Concomitante aos estudos de Salomoni, a professora paranaense Tatyana Scheila Friedrich, doutora em direito internacional, ao tratar de forma pioneira em nosso País, da importância e da abrangência do jus cogens, já sinaliza que as normas dele decorrentes expressam uma ordem categórica, que ultrapassa a noção de norma obrigatória. Citando João Grandino Rodas, a jovem mestra ao ressaltar que o jus cogens, englobando a idéia de universalidade e extensão, exprime valores éticos, que só se podem impor com força imperativa se forem absolutos e universais. [20]
A virtuosidade da Constituição Federal de 1988, tantas vezes exaltada, porque assentada na dignidade da pessoa humana, sua base antropológica comum, haveria de quedar inócua, se a República Federativa do Brasil não assimilar essa grande dimensão que se relaciona ao ser humano e tudo que lhe diz respeito, de modo a dar lugar a um ordenamento jurídico internacional cogente, vale dizer, categoricamente superior, inclusive às Cartas do Estados soberanos.
À luz desse conjunto de direitos humanos e fundamentais encartados nos tratados internacionais e na Constituição de 1988, é preciso reconhecer, por exemplo, que o direito a uma prestação efetiva e humanitária dos serviços de saúde pública é um direito fundamental de cada cidadão.
Costuma-se imaginar que o contido no art. 5º, inciso III da Constituição brasileira é um preceito que tem sede no Direito Penal. Retrata o aludido preceptivo que "ninguém será submetido a tortura nem a tratamento desumano ou degradante". Um enfermo acometido por grave enfermidade, experimentando dores lancinantes e não atendido prontamente em hospital público ou conveniado, faz supor um Estado que descumprindo todos os seus compromissos com a dignidade da pessoa humana, submete seus cidadãos à inobjetável tortura. E o que pensar da inaceitável omissão estatal ao permitir que pessoas sejam deixadas, sem nenhum atendimento emergencial, nos bancos e macas de ambulatórios, às mais das vezes, ostentando ferimentos degradantes e semidespidas?
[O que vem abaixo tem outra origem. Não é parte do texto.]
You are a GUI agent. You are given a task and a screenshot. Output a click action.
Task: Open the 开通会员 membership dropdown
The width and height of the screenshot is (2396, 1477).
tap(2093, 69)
É evidente que tal atitude caracteriza um tratamento desumano e degradante!
Milhões de reais são destinados à publicidade estatal e promoção pessoal dos governantes, às vezes, em descarada afronta ao art. 37, §1º da Constituição brasileira [21]. Sem falar de inúteis e caríssimos projetos que ? em afronta à inteligência da sociedade ? são levados a efeito sem qualquer outro retorno, senão de dividendos políticos e retribuição de promessas eleitoreiras. Hospitais e ambulatórios mal aparelhados, médicos percebendo retribuição vilipendiosa, não condizente com os relevantes serviços que prestam, são deprimentes constatações diárias. Nesta quadra da vida nacional quando alvorece a gestão governamental é imperioso conscientizar os detentores do poder e cobrar cada vez com maior intensidade e substância uma atuação que combine com os discursos proferidos nos palanques eleitorais.